Business

Common Financial Mistakes Small Businesses Should Avoid

More small businesses fail than succeed. Some studies show that up to 90% of small businesses fail in the first five years. Don’t let yours be one of them. Avoid these common financial mistakes.

Lack of sufficient start-up funding

Not having enough money is one of the main causes of failure. Unforeseen emergencies can drain cash reserves. Establish a line of credit or apply for a business loan before you need it. If your business doesn’t qualify for a loan, apply for a credit card in your name and keep it for business use only. This reserve of credit, or credit card, will allow you to take advantage of opportunities that may arise, such as supplying a major new customer, product introduction, or media blitz.

underestimate expenses

Entrepreneurs tend to underestimate expenses, especially those with which they are unfamiliar. It may come as a surprise to discover that your newspaper ad will cost three times what you expected, or that the pay-per-click (PPC) budget you thought would last a week runs out in less than a day. When projecting expenses, add a contingency factor of 8% – 10%. Base your expenses on actual expenses. If you’re not familiar with the type of expense, do some research.

overestimating income

It’s a double whammy. The expenses are more than he projected and the income is nowhere near what he thought it would be. You have spent more money and get less return. Be conservative when forecasting revenue. Use assumptions that are realistic and based on facts rather than hope.

Confused profit for cash

Some entrepreneurs confuse being profitable with cash. You can take cash to the bank, but you can’t do it with the winnings. A profit is sales/income minus expenses. If some of these sales are on credit, or on payment terms such as 30/60/90 days, cash will not be available when the sale is made, but expenses will still have to be paid.
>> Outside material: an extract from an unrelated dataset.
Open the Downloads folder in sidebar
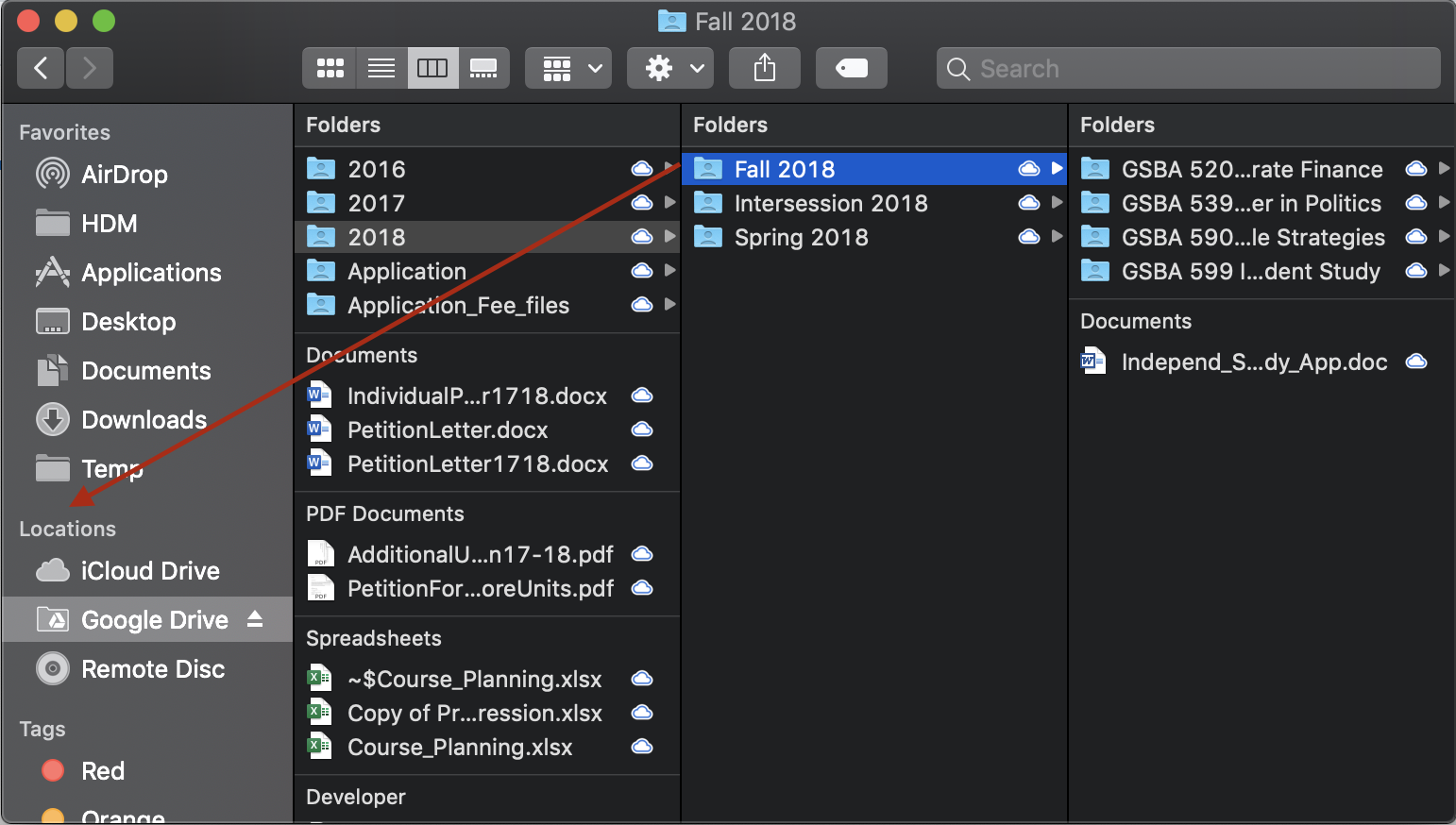This screenshot has width=1456, height=825. [x=144, y=420]
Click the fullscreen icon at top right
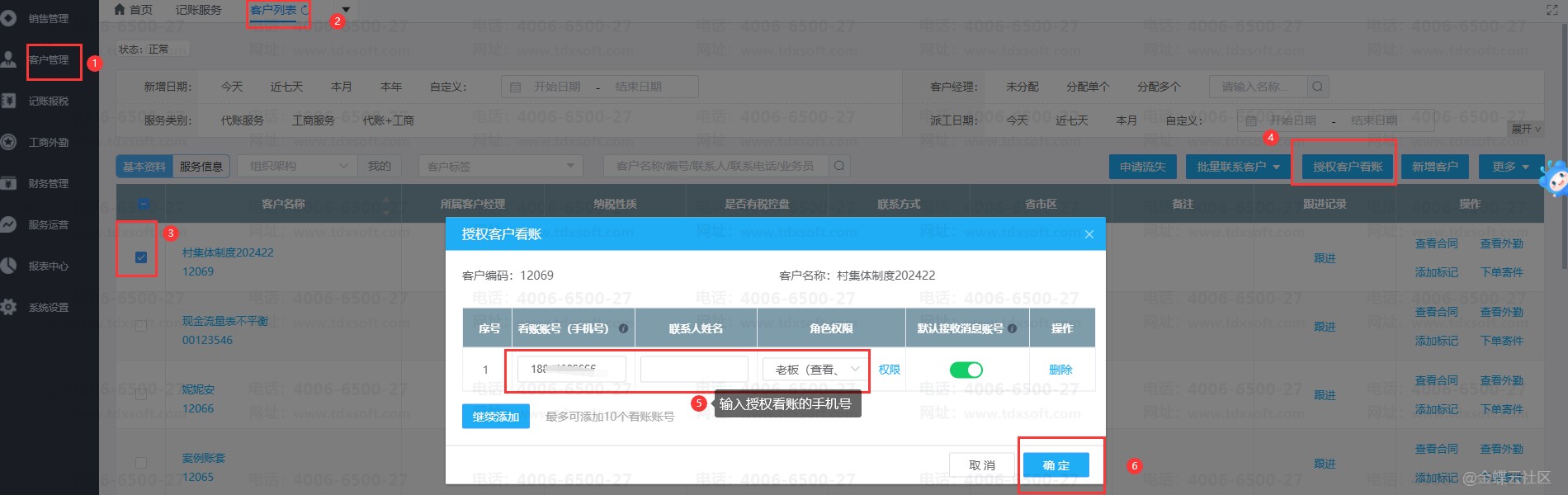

For example: Sales were $30,000 for the month of March. The sales were from an affiliate program that pays 60 days after the sale is made. March expenses were $20,000, so your profit would be $10,000, not bad. In cash, however, you won’t see the $30,000 until June, but the expenses still need to be paid. If March were your first month of business, you would be in a $20,000 cash deficit position.

Don’t let these common financial mistakes hurt your business.